The record in this case did not support claimant's contention that no attention was paid to the subject curve and the court finds that Fitzpatrick's contention that the photographs were replete with evidence of salt application was accurate and Leggett's contention to the contrary - and claimant's concomitant suggestion that defendant's witnesses were less than honest with respect to their salting activities in the 12 hours preceding the accident - could not be sustained. The records show that salt was used, the drivers testified that they did what they always did and applied extra salt to the curve, and the photographs supported that testimony. While there is no question that their efforts were far from entirely successful as of noon on January 29, 2009, the contention that nothing was done is clearly unsupportable.

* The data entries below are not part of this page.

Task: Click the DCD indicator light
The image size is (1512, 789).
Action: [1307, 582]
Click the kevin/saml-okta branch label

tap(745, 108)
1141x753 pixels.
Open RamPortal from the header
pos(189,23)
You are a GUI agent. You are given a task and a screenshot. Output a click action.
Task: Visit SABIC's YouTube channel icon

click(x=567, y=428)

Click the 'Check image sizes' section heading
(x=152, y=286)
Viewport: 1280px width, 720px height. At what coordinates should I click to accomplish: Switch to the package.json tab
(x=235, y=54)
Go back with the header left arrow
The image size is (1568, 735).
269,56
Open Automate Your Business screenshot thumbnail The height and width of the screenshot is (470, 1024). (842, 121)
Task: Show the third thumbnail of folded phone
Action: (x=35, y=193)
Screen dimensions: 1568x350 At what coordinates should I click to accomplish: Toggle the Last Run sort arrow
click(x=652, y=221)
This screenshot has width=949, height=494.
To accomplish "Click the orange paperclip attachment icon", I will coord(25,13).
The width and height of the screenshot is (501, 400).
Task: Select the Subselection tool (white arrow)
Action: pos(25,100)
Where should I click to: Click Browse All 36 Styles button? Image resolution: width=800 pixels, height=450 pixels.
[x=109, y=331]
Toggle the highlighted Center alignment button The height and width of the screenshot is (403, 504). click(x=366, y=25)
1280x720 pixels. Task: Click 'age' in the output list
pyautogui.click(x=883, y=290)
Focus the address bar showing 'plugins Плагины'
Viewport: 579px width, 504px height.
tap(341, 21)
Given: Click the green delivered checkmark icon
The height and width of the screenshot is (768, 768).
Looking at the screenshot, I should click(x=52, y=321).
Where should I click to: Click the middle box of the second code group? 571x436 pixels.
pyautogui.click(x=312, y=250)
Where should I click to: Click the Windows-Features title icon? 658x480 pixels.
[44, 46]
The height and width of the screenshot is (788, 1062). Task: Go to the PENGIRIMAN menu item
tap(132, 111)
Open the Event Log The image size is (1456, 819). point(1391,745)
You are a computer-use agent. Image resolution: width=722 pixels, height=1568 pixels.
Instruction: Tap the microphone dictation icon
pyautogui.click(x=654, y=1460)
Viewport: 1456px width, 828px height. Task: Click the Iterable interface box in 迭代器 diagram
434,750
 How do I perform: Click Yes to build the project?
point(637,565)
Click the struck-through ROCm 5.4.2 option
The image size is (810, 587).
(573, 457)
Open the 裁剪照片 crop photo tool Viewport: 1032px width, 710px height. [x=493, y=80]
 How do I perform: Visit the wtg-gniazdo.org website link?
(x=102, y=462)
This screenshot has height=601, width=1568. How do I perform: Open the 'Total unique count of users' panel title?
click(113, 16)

The contention that the truck that was used to treat the subject route, with the side dispenser, was inadequate to do the job was belied by the testimony that the truck had been the sole truck used on that route for some time coupled by the complete lack of any evidence of any prior issue on that curve, including the lack of any reports of any prior accidents in that location, a factor that strongly supports the position that the use of that truck on that route did not conflict with reasonable care. Similarly, the lack of any indication that any other driver had any problem on the curve on the morning of January 29, notwithstanding what Gordon Scott saw at 6 a.m. and what the photographs show six hours later, also strongly supports the contention that, despite the presence of ice on a significant portion of the eastbound lane, the road was safely passable by drivers who exercised ordinary care. As was noted at this trial, complete snow and ice removal from the roads is impossible given the weather conditions in this state. The policies and procedures that have been put into effect and refined over the years recognize that fact and also recognize that safe winter driving is dependent on driver cooperation as well. It is a basic principle of the law of this state that the state is not an insurer of the safety of those who travel its highways (Friedman v State of New York, 67 NY2d 271; Tomassi v Town of Union, 46 NY2d 91). In order for liability to be found, it must be shown that the state fell short of the duty of care.
The court is mindful of the tragic result of the circumstances that day and the devastating effect on the family of the decedent. However, the record at this trial cannot support a finding that defendant fell short of meeting its duty to make Route 17M reasonably safe for drivers who exercised reasonable care. Accordingly, the court finds that claimant failed to meet its burden of proof herein and the Clerk of the Court is directed to enter judgment dismissing the claim on the merits.
December 1, 2013
White Plains, New York
STEPHEN J. MIGNANO
Judge of the Court of Claims
1. Unless otherwise indicated, quotations are from the electronically recorded trial proceedings.
2. TR 2, p 13 (two of the trial days were transcribed).